### WHAT TO DO
Please answer these questions using the text on invoice approval automation below.
(a) Which firm conducted the research cited?
(b) Over one year, the share of AP professionals with no plans to implement a workflow solution fell from what figure to what figure?
(c) What percentage of adopters reported a reduction in late payments and penalties?

### TEXT SEGMENT
************

Automating the invoice approval process is the next logical next step for companies that are already reaping the benefits of front-end electronic invoice systems. Organizations that have experienced successes through employing digital imaging are seeing visible improvements and are actively moving towards further AP automation.
Research conducted by PayStream Advisors confirms these trends and notes that automation to date has been operations driven, with quicker approval of invoices being the main cited benefit. Companies in the survey also experienced lower processing costs and increased productivity.
Automated workflow solutions in the accounts payable (AP) arena are maturing as the share of companies employing or deploying systems rapidly approaches 50 percent. Over and above operational improvements companies are enjoying broader benefits which include:
When three quarters of AP professionals surveyed say they’ve implemented an approval workflow solution or are at least considering it, it is an idea whose time has come, especially when you consider that the naysayers – those who didn’t have any plans to implement a workflow solution have dwindled from 36 percent, to 27 percent in just a year.
Glowing reports from early adopters, who report across-the-board workflow improvements, particularly quicker invoice approvals, increased employee productivity, and lower processing costs are one reason for the rapid decline in skeptics.
Selling the idea of invoice automation to finance executives and convincing them of the return on investment in approval workflow solutions should take heart from PayStream’s 2011 invoice automation research results. Not only did 75 percent of all adopters report quicker invoice approval, but many were able to increase employee productivity and lower processing costs. In addition, 30 percent reported improved visibility of liabilities, 18 percent reported a reduction in late payments and penalties, and 15 percent reported better regulatory compliance. That should turn heads in the C-Suite.

************

### PROVIDED MATERIAL

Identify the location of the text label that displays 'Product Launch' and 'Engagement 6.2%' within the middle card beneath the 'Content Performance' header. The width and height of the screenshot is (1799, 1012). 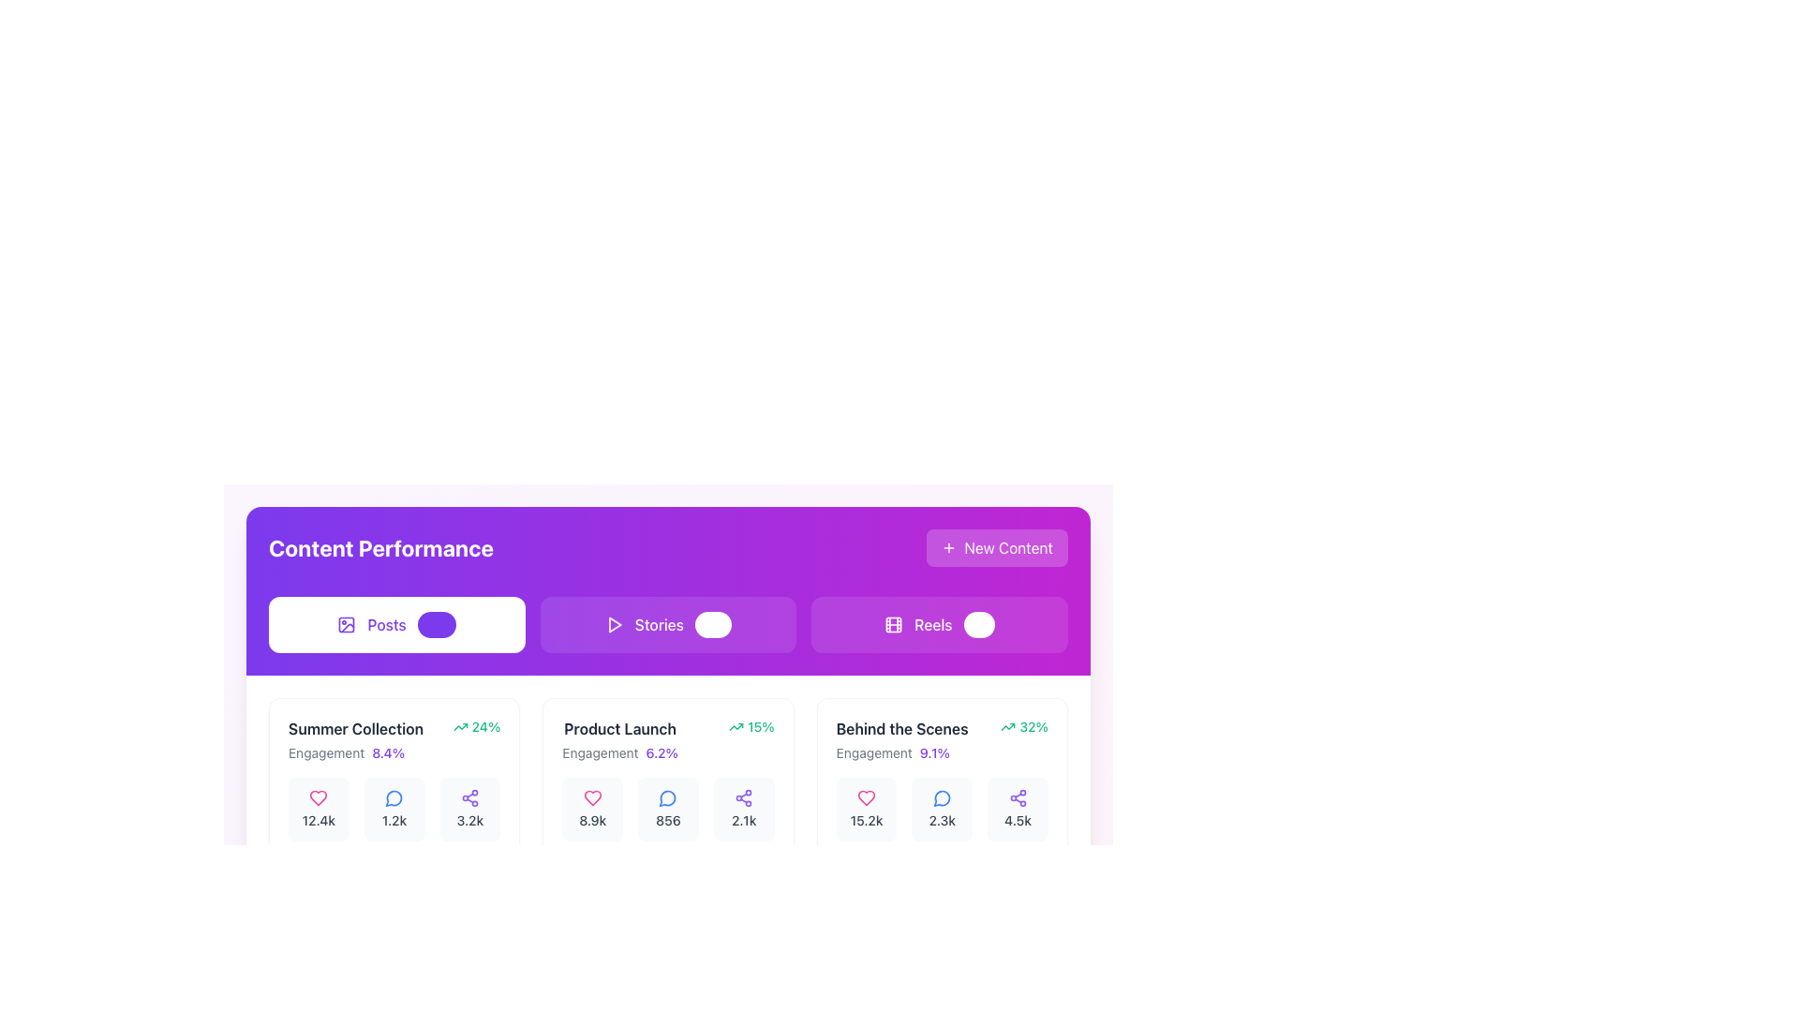
(620, 739).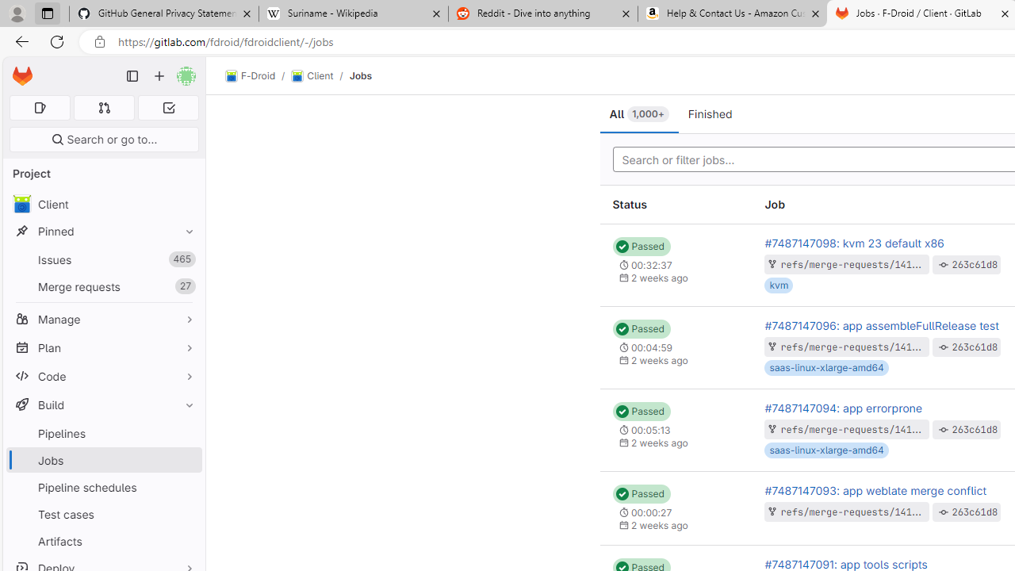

************

### THE SOLUTION
(a) PayStream Advisors
(b) From 36 percent to 27 percent
(c) 18 percent